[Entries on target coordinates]
═══
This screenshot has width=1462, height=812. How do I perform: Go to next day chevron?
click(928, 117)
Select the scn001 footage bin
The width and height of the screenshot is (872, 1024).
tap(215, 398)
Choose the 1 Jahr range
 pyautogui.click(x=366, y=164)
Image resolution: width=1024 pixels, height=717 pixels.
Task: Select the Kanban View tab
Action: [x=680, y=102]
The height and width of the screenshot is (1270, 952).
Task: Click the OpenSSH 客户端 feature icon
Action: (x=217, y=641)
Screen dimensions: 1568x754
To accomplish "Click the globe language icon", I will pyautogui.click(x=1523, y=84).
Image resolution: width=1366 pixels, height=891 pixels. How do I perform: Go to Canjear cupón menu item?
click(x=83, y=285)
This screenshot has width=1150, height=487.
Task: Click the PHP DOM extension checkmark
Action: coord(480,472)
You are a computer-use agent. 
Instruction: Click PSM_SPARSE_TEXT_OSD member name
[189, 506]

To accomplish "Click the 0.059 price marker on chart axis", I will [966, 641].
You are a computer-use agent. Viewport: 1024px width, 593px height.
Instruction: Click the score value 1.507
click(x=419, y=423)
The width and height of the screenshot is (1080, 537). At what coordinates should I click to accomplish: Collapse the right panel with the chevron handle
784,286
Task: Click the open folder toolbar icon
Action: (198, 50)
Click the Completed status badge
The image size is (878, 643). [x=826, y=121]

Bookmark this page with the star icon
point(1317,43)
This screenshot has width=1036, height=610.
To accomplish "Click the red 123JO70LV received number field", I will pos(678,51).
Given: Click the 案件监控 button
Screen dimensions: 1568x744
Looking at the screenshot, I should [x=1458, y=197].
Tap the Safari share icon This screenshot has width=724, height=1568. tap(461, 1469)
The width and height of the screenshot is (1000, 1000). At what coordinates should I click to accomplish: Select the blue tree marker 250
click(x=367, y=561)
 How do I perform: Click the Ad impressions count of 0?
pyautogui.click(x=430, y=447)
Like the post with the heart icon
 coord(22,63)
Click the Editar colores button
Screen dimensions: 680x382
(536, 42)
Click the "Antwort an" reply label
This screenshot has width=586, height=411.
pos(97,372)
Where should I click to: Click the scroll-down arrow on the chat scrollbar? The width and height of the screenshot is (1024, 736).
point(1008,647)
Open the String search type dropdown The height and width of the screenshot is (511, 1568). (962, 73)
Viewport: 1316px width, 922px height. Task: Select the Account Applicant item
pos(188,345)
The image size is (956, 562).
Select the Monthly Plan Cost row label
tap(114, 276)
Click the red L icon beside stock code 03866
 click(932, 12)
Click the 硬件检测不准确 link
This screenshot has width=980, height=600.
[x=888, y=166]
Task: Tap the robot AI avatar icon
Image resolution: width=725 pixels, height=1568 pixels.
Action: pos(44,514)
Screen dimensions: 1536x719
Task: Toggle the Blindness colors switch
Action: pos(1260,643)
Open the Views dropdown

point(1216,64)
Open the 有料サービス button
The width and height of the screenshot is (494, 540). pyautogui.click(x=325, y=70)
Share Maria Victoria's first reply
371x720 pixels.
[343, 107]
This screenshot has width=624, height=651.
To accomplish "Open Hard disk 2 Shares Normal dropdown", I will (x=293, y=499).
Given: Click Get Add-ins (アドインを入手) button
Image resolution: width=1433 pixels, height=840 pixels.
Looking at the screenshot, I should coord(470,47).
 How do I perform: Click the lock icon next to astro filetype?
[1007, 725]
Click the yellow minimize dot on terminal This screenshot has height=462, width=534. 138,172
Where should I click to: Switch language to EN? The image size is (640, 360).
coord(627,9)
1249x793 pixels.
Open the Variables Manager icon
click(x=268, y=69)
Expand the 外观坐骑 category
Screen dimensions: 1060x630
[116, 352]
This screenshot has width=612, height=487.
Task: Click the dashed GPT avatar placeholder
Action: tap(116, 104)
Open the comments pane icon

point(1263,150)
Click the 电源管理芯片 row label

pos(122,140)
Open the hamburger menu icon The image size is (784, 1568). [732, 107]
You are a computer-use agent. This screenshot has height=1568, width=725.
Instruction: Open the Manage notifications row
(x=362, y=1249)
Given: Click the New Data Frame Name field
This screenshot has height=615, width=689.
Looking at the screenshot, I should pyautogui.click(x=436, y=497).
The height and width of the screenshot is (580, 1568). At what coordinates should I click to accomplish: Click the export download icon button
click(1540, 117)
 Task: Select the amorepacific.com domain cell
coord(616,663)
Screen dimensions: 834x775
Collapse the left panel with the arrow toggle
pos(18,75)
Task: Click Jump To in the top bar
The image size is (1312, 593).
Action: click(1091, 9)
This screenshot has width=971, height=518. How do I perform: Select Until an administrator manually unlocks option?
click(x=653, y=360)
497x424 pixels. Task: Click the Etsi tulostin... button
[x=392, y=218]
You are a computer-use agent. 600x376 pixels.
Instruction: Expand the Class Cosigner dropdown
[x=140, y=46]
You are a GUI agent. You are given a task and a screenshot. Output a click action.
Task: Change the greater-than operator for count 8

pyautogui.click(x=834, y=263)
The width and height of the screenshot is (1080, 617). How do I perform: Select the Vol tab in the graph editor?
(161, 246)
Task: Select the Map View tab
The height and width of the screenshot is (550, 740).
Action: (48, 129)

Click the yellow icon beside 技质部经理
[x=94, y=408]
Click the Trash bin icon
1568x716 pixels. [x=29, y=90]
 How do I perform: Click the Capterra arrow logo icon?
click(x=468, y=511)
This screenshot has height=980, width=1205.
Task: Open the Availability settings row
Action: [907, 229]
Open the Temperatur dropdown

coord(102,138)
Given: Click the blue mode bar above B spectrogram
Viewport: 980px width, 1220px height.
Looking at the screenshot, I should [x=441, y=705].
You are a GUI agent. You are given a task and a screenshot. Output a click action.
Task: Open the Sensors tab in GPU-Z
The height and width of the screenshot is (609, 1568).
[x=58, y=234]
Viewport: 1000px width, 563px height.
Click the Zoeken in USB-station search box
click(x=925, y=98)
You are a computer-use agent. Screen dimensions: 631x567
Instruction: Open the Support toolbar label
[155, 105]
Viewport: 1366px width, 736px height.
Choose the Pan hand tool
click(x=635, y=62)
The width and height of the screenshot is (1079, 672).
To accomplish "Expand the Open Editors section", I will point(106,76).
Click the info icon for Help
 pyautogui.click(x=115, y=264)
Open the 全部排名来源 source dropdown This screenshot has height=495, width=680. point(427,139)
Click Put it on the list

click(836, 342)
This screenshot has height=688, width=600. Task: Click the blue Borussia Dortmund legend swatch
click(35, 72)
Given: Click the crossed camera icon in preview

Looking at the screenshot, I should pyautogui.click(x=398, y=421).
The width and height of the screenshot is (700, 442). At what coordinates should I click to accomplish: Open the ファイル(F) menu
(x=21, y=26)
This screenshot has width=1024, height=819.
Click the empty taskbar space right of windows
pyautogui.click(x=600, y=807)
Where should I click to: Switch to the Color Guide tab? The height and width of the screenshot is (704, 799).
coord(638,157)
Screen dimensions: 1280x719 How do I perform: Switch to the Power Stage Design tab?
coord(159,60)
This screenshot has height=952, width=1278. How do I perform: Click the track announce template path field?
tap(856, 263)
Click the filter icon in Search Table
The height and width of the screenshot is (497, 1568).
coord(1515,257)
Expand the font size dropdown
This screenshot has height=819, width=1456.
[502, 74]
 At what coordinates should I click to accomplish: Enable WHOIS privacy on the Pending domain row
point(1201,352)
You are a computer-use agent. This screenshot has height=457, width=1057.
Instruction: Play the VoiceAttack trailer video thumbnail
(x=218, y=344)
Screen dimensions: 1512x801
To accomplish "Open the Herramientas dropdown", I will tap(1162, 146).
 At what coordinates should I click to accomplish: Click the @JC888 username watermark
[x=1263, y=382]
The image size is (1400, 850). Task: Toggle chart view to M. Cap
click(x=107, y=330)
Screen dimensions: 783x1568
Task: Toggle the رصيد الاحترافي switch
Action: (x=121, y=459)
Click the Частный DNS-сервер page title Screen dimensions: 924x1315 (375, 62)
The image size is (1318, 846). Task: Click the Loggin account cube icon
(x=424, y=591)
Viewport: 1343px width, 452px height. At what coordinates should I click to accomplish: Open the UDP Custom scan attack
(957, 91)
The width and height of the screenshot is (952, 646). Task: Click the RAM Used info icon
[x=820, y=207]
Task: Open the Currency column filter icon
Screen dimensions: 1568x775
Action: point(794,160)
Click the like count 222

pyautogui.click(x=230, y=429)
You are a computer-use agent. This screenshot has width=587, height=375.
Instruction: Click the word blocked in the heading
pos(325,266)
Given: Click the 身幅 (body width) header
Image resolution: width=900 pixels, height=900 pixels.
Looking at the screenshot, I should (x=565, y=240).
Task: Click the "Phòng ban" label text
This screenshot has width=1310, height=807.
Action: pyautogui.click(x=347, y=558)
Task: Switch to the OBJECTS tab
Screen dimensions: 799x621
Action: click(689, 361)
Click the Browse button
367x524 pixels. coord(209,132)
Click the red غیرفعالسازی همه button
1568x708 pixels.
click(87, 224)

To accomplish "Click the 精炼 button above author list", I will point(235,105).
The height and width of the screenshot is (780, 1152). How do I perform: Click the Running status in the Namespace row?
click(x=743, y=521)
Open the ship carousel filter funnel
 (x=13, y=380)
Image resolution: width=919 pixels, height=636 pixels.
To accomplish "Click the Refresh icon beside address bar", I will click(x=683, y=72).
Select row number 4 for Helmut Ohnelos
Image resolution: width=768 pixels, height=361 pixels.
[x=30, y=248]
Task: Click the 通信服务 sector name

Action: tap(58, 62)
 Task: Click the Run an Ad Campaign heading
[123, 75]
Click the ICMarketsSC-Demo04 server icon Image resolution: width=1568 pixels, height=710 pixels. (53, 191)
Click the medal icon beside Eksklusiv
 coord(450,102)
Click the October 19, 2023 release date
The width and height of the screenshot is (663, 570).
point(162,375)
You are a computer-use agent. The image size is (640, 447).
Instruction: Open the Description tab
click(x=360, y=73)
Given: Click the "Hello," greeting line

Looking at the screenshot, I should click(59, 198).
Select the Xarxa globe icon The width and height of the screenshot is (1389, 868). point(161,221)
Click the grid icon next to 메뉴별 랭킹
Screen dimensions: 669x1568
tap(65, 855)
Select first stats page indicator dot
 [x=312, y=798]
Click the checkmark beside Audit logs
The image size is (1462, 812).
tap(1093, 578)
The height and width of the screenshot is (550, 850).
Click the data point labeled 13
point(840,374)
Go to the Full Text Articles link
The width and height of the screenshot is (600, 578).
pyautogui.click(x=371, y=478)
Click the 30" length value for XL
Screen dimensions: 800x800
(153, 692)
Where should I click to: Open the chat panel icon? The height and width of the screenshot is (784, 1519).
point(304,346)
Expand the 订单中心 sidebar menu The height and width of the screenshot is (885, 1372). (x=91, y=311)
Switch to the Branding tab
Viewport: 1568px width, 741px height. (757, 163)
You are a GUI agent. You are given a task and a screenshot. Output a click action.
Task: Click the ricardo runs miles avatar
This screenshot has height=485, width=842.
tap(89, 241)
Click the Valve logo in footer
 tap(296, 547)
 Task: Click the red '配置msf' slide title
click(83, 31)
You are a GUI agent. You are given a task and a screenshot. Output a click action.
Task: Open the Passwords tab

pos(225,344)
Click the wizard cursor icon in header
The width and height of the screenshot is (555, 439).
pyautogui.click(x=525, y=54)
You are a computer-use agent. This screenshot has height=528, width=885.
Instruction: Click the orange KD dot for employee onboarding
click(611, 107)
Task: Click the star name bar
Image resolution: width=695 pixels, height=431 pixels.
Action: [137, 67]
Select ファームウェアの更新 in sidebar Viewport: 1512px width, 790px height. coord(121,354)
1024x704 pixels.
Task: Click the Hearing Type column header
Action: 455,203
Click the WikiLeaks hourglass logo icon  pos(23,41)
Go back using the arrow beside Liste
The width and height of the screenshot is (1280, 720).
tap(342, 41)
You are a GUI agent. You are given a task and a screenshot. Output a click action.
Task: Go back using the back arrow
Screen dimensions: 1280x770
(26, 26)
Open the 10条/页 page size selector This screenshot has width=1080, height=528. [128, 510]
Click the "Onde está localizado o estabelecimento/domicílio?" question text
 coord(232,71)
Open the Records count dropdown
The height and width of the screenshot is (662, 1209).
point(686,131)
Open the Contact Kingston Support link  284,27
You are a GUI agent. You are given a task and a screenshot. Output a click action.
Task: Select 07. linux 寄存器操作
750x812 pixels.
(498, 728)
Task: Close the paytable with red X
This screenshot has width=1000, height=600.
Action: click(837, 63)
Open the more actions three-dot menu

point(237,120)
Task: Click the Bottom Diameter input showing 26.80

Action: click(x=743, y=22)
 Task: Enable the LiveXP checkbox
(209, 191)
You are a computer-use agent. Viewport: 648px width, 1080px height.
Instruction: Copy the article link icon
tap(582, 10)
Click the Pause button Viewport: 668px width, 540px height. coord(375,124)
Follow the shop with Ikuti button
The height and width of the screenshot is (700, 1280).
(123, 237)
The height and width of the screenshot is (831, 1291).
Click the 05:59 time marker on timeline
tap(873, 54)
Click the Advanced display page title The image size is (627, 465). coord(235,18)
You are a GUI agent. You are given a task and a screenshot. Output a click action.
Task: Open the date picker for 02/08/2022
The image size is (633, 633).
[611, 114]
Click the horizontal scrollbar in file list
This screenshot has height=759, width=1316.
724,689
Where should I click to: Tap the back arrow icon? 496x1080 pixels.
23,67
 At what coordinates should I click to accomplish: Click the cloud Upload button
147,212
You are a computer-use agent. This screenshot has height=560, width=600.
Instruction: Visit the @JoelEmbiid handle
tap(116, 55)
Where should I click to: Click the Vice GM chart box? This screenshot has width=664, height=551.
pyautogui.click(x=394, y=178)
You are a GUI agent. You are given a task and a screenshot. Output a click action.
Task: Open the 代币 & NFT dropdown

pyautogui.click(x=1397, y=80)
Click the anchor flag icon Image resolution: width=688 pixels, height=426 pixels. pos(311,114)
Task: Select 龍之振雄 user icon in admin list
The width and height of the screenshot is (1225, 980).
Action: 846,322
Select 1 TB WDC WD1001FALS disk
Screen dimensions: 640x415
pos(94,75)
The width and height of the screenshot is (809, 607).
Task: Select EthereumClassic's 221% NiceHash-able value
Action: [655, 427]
═══
■ Task directions ■
Copy out, word for word, all the lines of the rows from the one containing "Task: Click the 通信服务 sector name" down to the one containing "point(304,346)", both included.

■ The completed task ■
Task: Click the 通信服务 sector name

Action: tap(58, 62)
 Task: Click the Run an Ad Campaign heading
[123, 75]
Click the ICMarketsSC-Demo04 server icon Image resolution: width=1568 pixels, height=710 pixels. (53, 191)
Click the medal icon beside Eksklusiv
 coord(450,102)
Click the October 19, 2023 release date
The width and height of the screenshot is (663, 570).
point(162,375)
You are a computer-use agent. The image size is (640, 447).
Instruction: Open the Description tab
click(x=360, y=73)
Given: Click the "Hello," greeting line

Looking at the screenshot, I should click(59, 198).
Select the Xarxa globe icon The width and height of the screenshot is (1389, 868). point(161,221)
Click the grid icon next to 메뉴별 랭킹
Screen dimensions: 669x1568
tap(65, 855)
Select first stats page indicator dot
 [x=312, y=798]
Click the checkmark beside Audit logs
The image size is (1462, 812).
tap(1093, 578)
The height and width of the screenshot is (550, 850).
Click the data point labeled 13
point(840,374)
Go to the Full Text Articles link
The width and height of the screenshot is (600, 578).
pyautogui.click(x=371, y=478)
Click the 30" length value for XL
Screen dimensions: 800x800
(153, 692)
Where should I click to: Open the chat panel icon? The height and width of the screenshot is (784, 1519).
point(304,346)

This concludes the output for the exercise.